TEXTE FOURNI:
-=-=-=-=-

C. DES MIGRANTS EN MAL D'INTÉGRATION PROFESSIONNELLE

1. Les entrées indirectes de ressortissants étrangers sur le marché de l'emploi sont bien plus importantes que les entrées directes

Aux entrées directes de ressortissants étrangers entrant en France pour exercer une activité professionnelle, et munis du titre de séjour correspondant, il convient d'ajouter les entrées indirectes d'étrangers sur le marché de l'emploi l'année même de leur arrivée en France à un autre titre que l'exercice d'une activité professionnelle (regroupement familial par exemple) et les entrées différées qui concernent les étrangers déjà présents sur le territoire français le 1 er janvier de l'année considérée, qui n'avaient pas accédé au marché du travail et, qui y accèdent au cours de cette même année.

Sur 87.800 ressortissants de pays tiers, issus d'une immigration à caractère permanent, entrés sur le marché de l'emploi en 2006, seuls 10.300 avaient accédé au territoire français au titre de l'immigration professionnelle. Les entrées indirectes sur le marché de l'emploi sont déterminantes.

-=-=-=-=-

(Extrait d'un jeu de données)

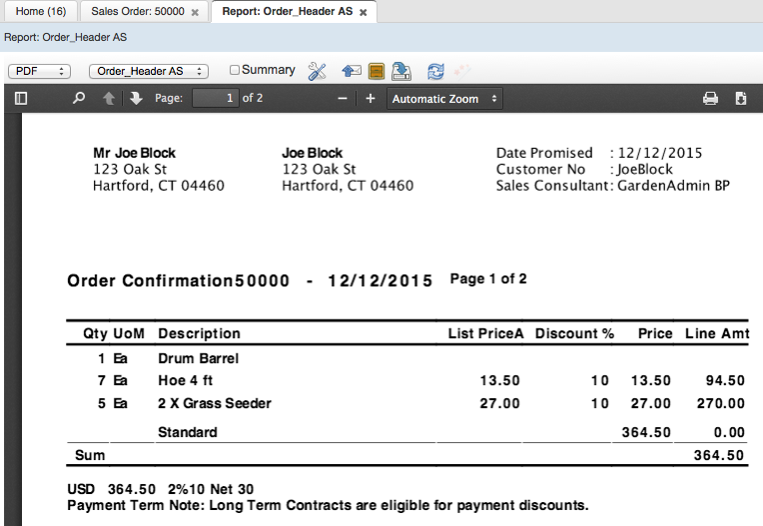Go to next page using down arrow
763x526 pixels.
pos(136,99)
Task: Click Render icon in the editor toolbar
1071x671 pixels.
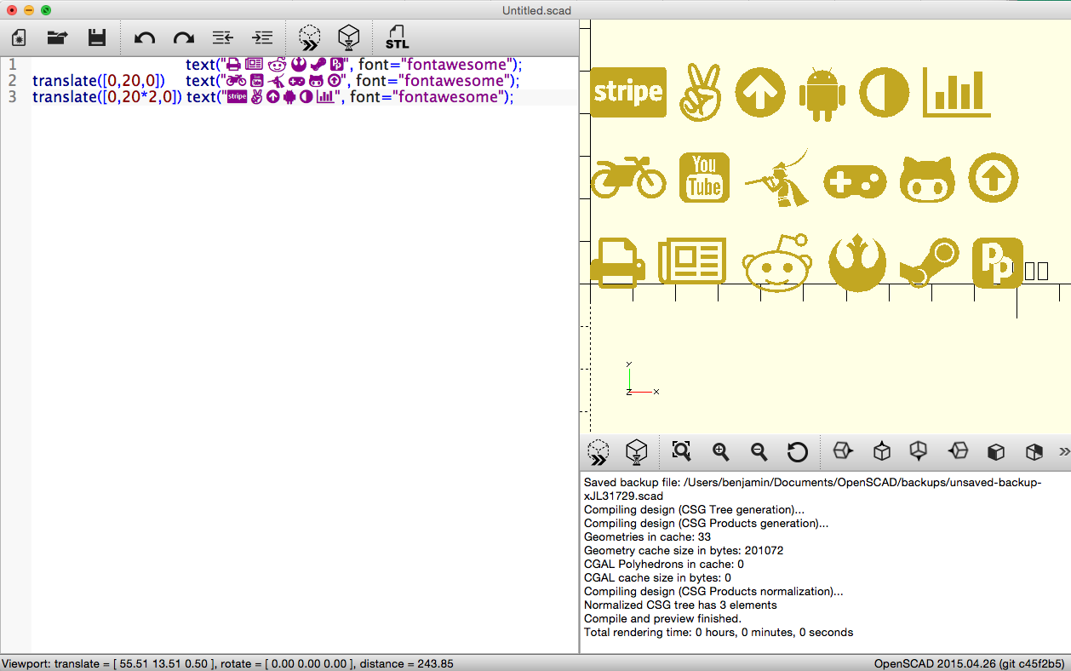Action: click(349, 37)
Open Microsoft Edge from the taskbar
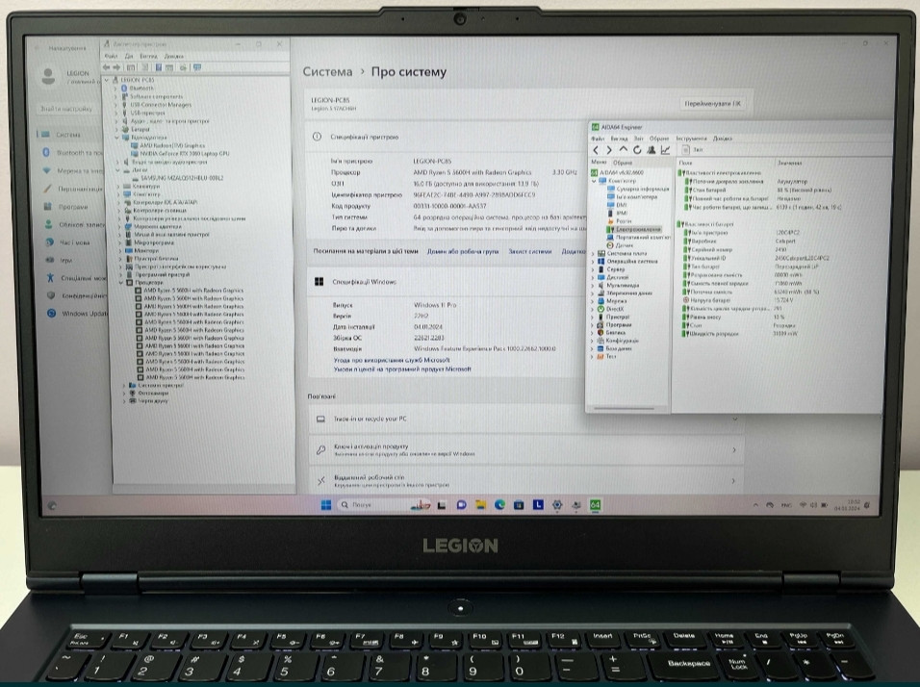 tap(500, 505)
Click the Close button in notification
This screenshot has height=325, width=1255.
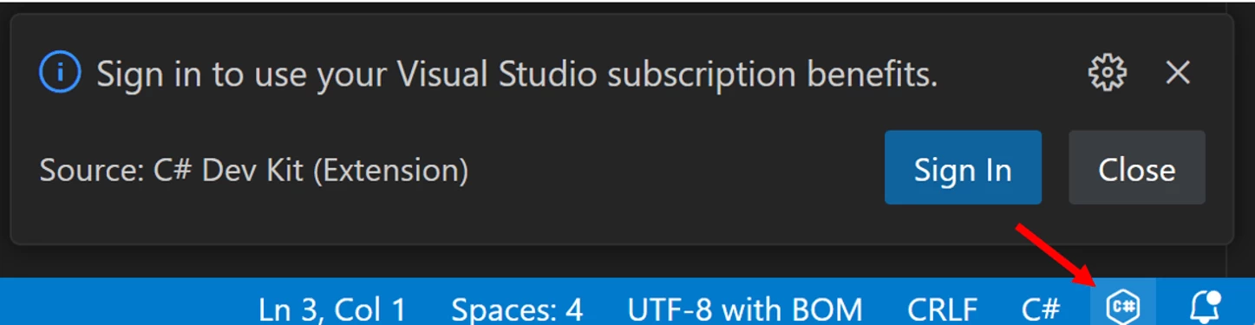(1136, 168)
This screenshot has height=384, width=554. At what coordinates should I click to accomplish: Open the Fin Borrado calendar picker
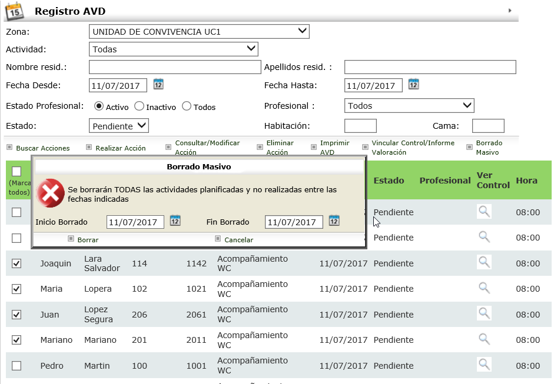334,222
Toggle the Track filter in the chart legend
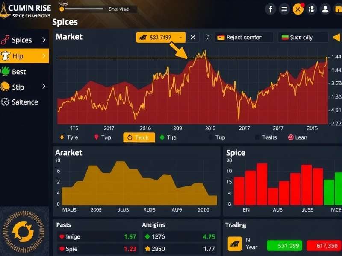The height and width of the screenshot is (256, 342). coord(139,137)
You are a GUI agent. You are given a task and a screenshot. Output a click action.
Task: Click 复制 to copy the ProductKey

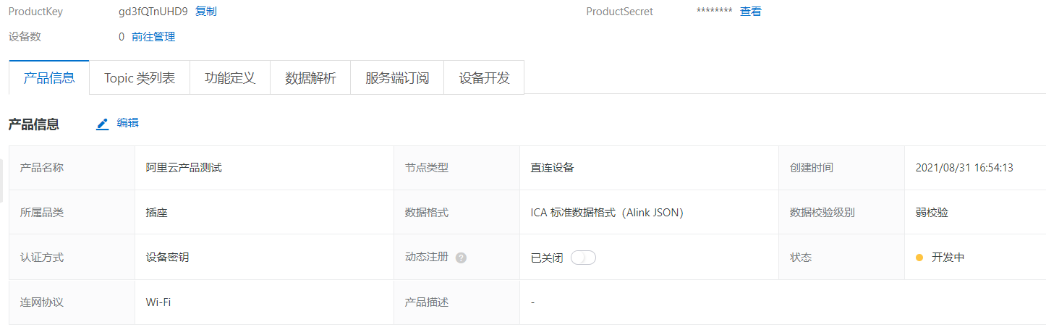(x=205, y=12)
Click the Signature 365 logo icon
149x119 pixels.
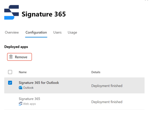click(12, 12)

-=-=-=-=-

TÂCHES:
a) Répondez brièvement aux questions suivantes à partir du texte sur l'intégration professionnelle des migrants :
(i) Combien de ressortissants de pays tiers, issus d'une immigration à caractère permanent, sont entrés sur le marché de l'emploi en 2006 ?
(ii) Parmi eux, combien étaient arrivés en France au titre de l'immigration professionnelle ?
(iii) Quel exemple le texte cite-t-il pour une arrivée en France à un autre titre que l'exercice d'une activité professionnelle ?
b) Poursuivez le texte sur l'intégration professionnelle des migrants à partir de l'endroit où il s'arrête.
Les enregistrements n'interviennent pas ici.

TÂCHES RÉSOLUES:
a)
(i) 87.800
(ii) 10.300
(iii) Le regroupement familial.

b)
Entrées sur le marché de l'emploi des ressortissants de pays tiers

2004

2005

2006

Entrées directes

7.000

8.900

10.300

Entrées indirectes

61.400

58.400

59.700

Entrées différées

17.800

17.800

17.800

Total

86.200

85.100

87.800

Source : M. Jean-François Léger. Les entrées sur le marché de l'emploi français. Estimations pour la période 2004-2006. Chiffres issus des enquêtes « emploi » de l'INSEE

2. Le problème de l'intégration professionnelle des primo-arrivants

Les entrées sur le marché de l'emploi, indirectes ou différées, à la différence de l'immigration professionnelle directement liée à un contrat de travail, ne débouchent pas toutes sur une activité rémunérée, salariée ou non. Si toutes ces entrées sur le marché de l'emploi débouchaient sur un contrat de travail , et sous réserve de déterminer une méthodologie fiable au numérateur et au dénominateur, on pourrait considérer le taux de 50 % d'immigration professionnelle voulu par le Président de la République comme déjà atteint . L'accès au travail constitue un enjeu majeur pour l'intégration des ressortissants étrangers provenant de pays tiers et venus par exemple au titre du regroupement familial.

Ainsi, selon l'ANAEM, 61,4 % des signataires du contrat d'accueil et d'intégration en 2006 déclaraient avoir eu une activité professionnelle avant leur arrivée en France, mais 30,6 % seulement déclaraient en exercer une en France .

Cette situation résulte pour une large mesure d'une carence des politiques publiques visant à l'intégration professionnelle des primo-arrivants , que le gouvernement s'efforce de corriger par la mise en place d'un bilan de compétences 2 ( * ) , d'abord facultatif, puis obligatoire, dans le cadre du contrat d'accueil et d'intégration mis en oeuvre par l'ANAEM.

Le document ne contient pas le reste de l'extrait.